In some ways I'd rather have a MND with little experience in the military so they wouldn't be tainted by the inherited biases that their time in the service would produce.

My unicorn MND would have experience in international affairs, major project management in remote and/or rugged regions, and a PHD in history. Also this person would be able to stand up to senior bureaucrats (of all ministries), GOFO's, cabinet and the entitled little shytes in the PMO  ;D.
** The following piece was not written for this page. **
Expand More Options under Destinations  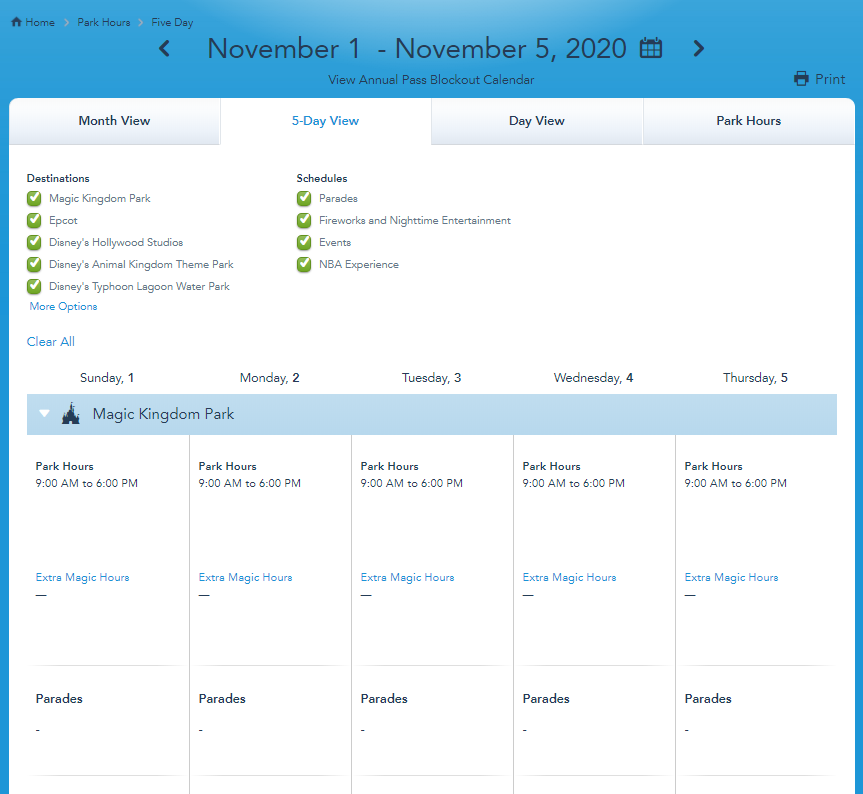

I'm not holding my breath for this type of person to be ever named MND. Their talents would be wasted there.


----------



## Good2Golf (17 Nov 2019)

FSTO said:
			
		

> In some ways I'd rather have a MND with little experience in the military so they wouldn't be tainted by the inherited biases that their time in the service would produce.
> 
> My unicorn MND would have experience in international affairs, major project management in remote and/or rugged regions, and a PHD in history. Also this person would be able to stand up to senior bureaucrats (of all ministries), GOFO's, cabinet and the entitled little shytes in the PMO  ;D.
> 
> I'm not holding my breath for this type of person to be ever named MND. Their talents would be wasted there.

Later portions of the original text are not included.